Key Takeaways
- The most dangerous competitor is often the do-nothing option, not another product.
- User behavior is more informative about real competition than competitive analysis reports.
- Obsessing over direct competitors distracts from building what customers actually need.
The competitive analysis section of a startup pitch deck lists other companies in the same category. It almost never lists the real competition, which is usually the thing the customer is doing instead of using any product in the category.
Saim Abbasi asks founders a specific question to reveal this: what did your last 10 lost sales say they would do instead? The answers almost never name a competing product. They name an internal process, a workaround, a spreadsheet, or simply a decision to defer.
The Status Quo as Competitor
The status quo is the most powerful competitor for most startups because it has two properties that no product can match: it is already paid for and it is already understood. Switching from the status quo requires the customer to budget for the new thing, train on it, integrate it, and absorb the risk that it does not work as promised. The product that overcomes the status quo must be dramatically better, not marginally better, across a dimension the customer genuinely values.

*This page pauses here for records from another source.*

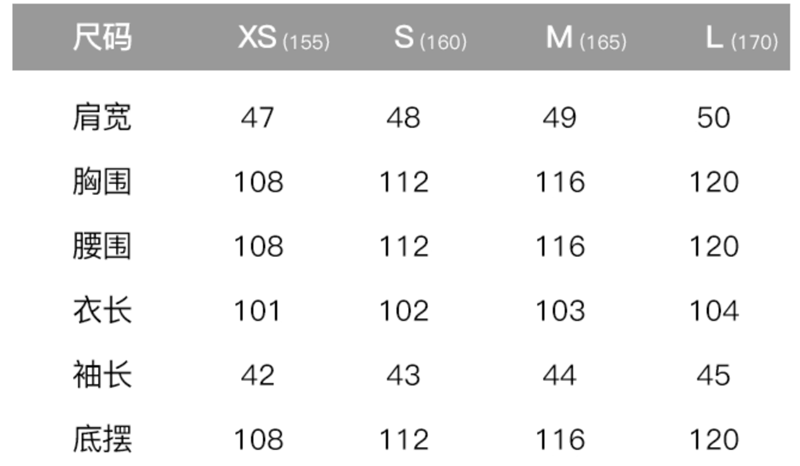Select the 衣长 value 102

(404, 310)
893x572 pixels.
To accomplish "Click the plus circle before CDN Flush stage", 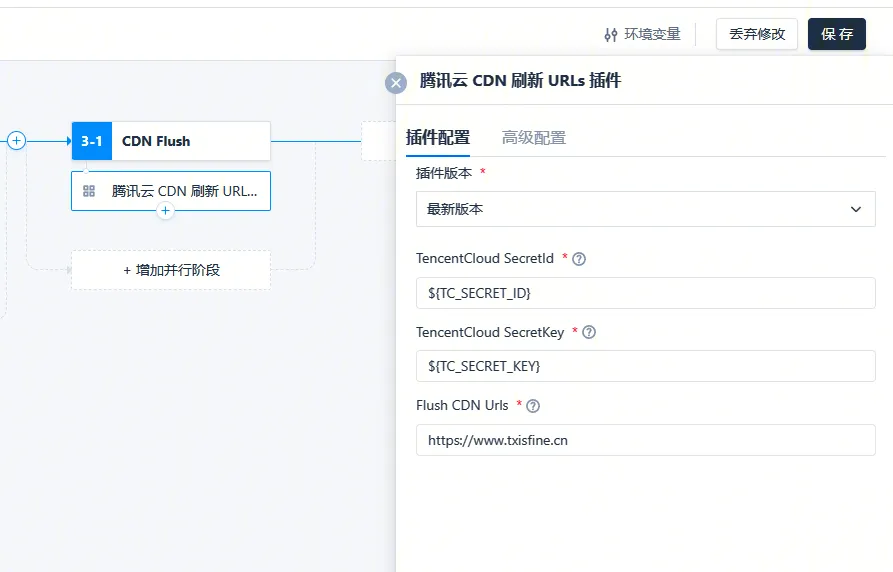I will pos(17,141).
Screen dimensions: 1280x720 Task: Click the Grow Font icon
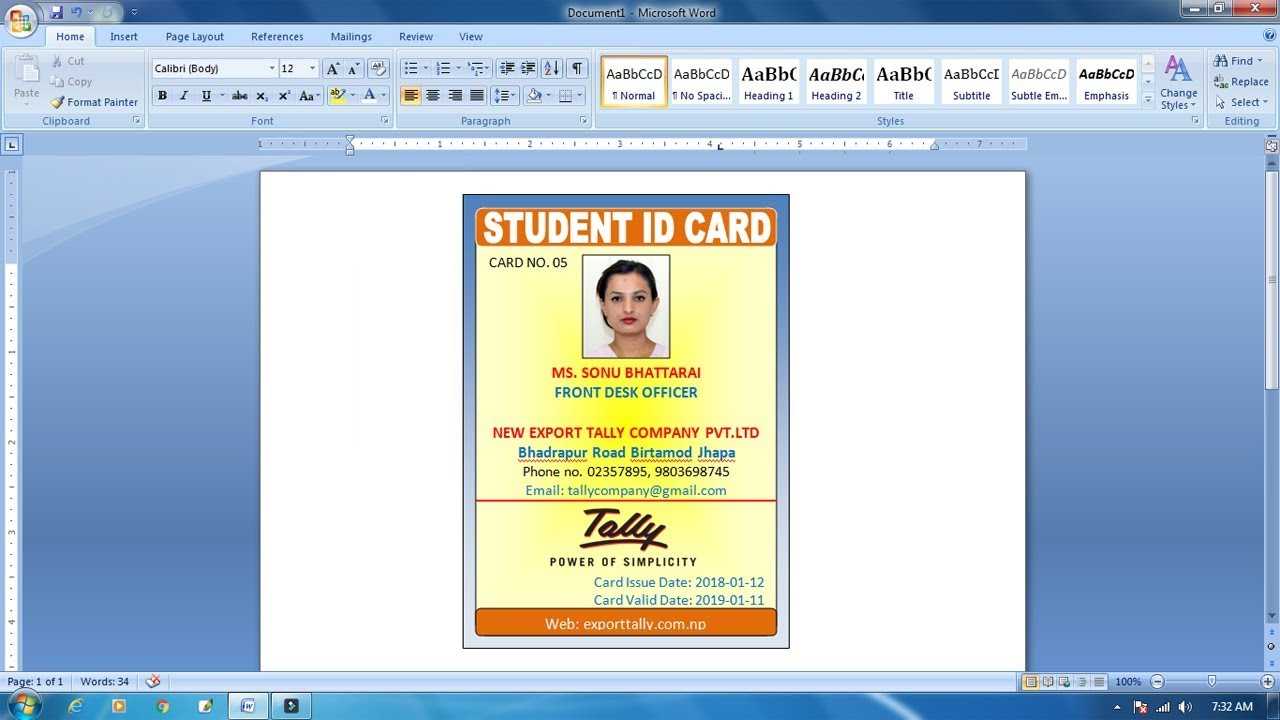point(333,68)
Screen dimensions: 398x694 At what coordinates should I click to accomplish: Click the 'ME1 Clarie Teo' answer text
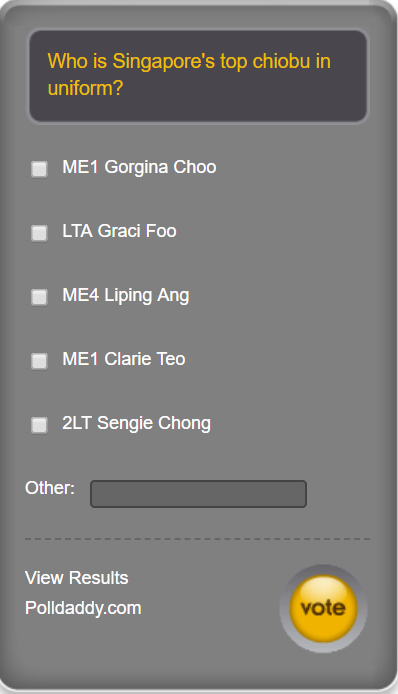[124, 359]
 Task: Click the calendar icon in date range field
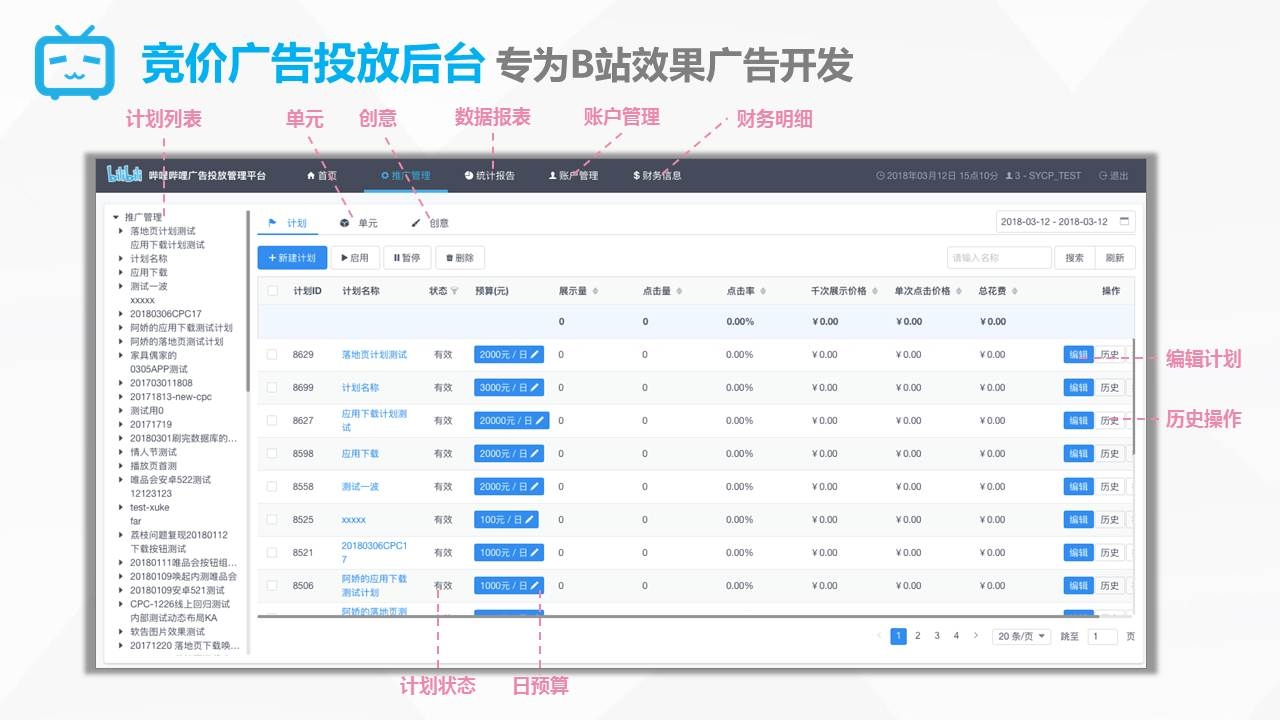[x=1124, y=222]
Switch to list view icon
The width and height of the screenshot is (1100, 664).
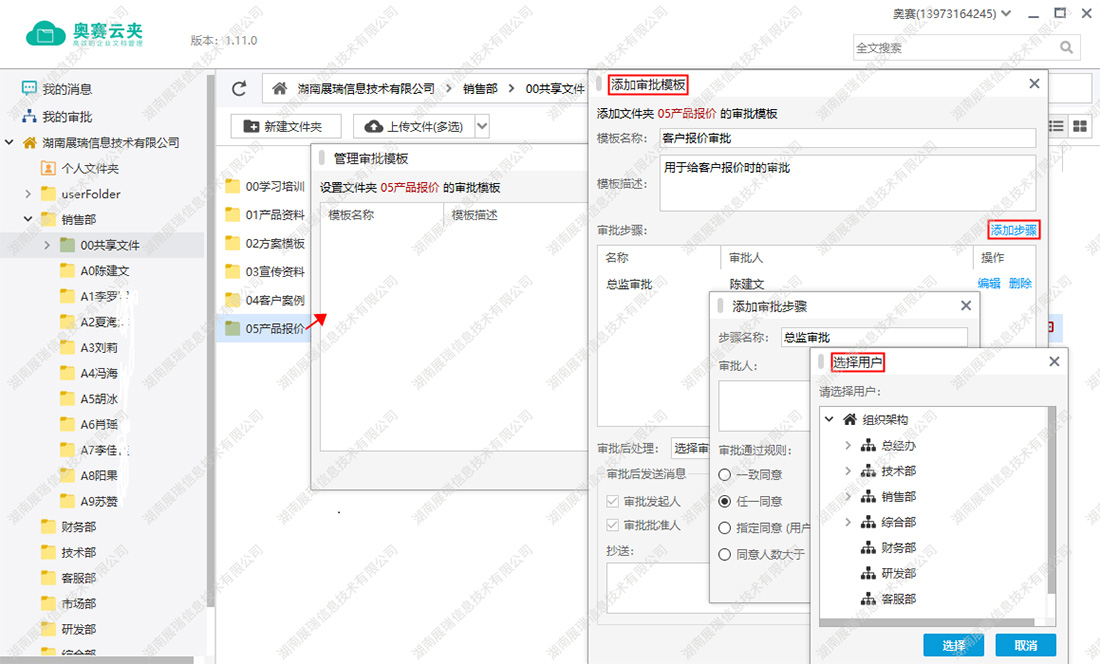tap(1057, 125)
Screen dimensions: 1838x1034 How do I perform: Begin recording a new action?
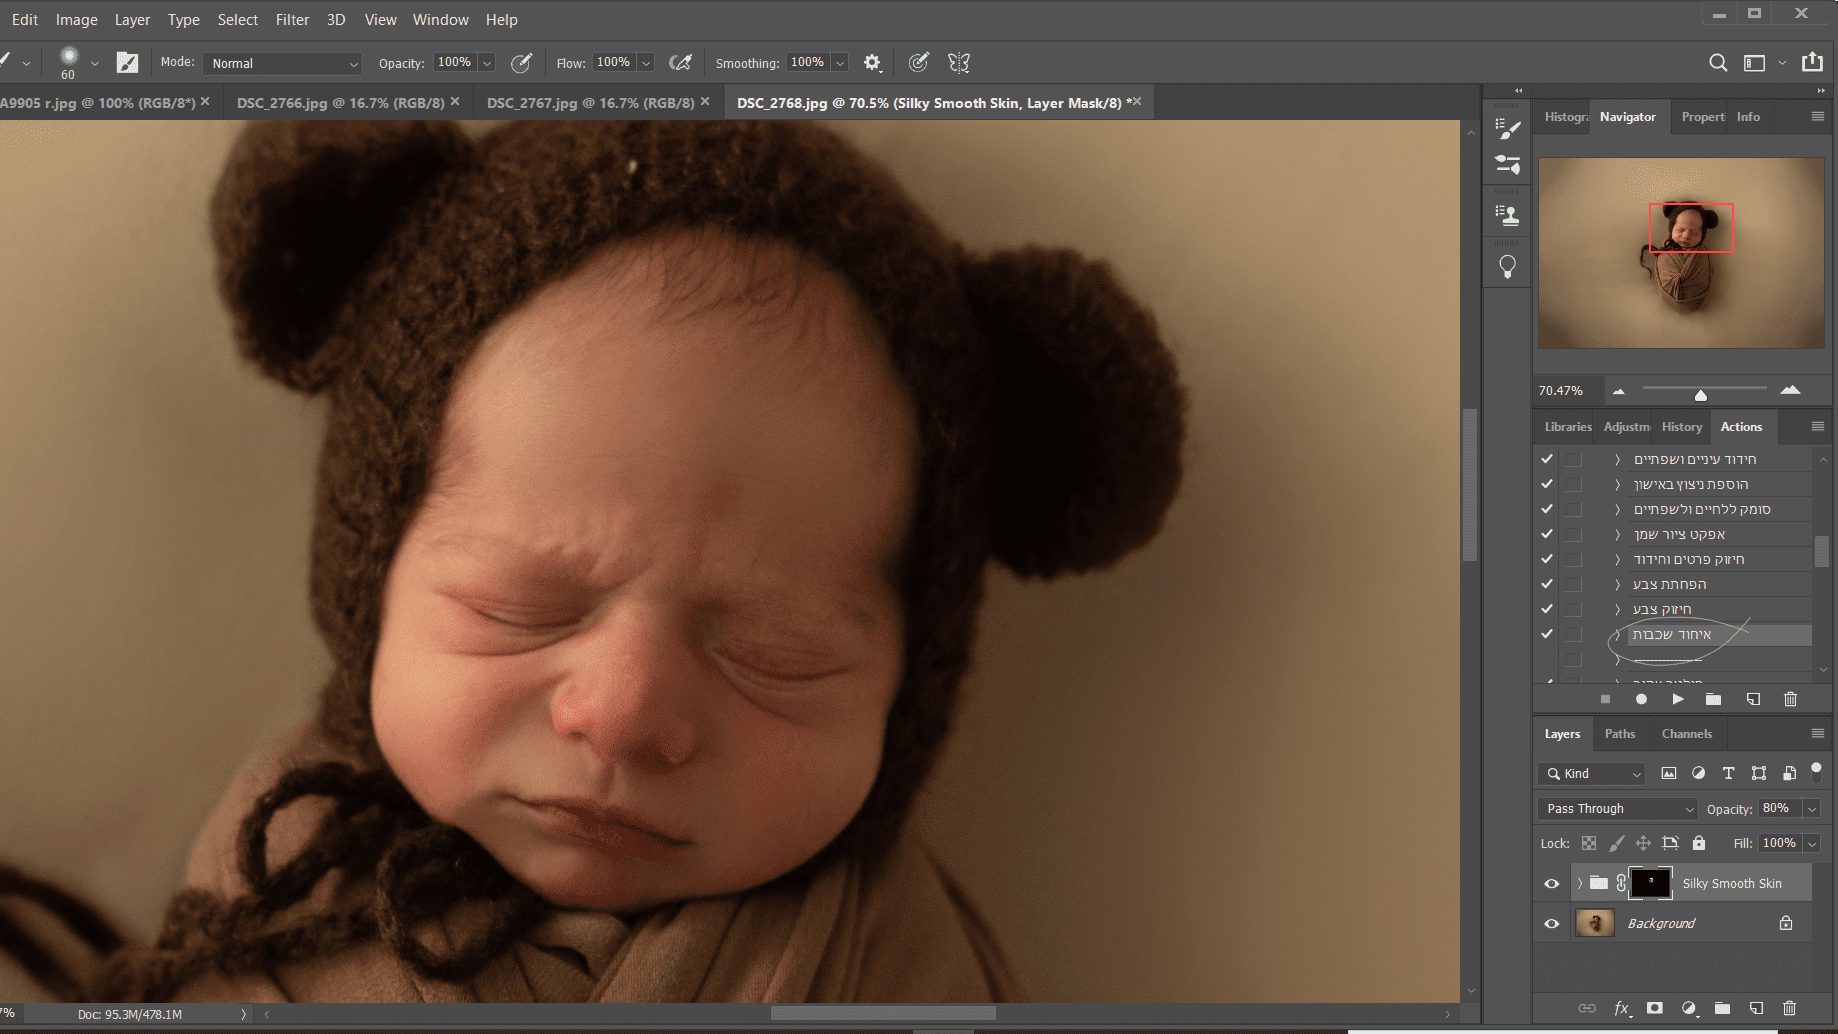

What User Behavior Reveals
Looking at how potential customers actually behave, rather than what they say in surveys, reveals the real competition more accurately than any market analysis. If the customers who did not buy went back to their existing process, the status quo is the competitor. If they bought a simpler, cheaper product, the product is over-engineered. If they went to a different part of the market entirely, the targeting is wrong.
"The competitor that will kill most startups is not a startup. It is the spreadsheet the customer is already using."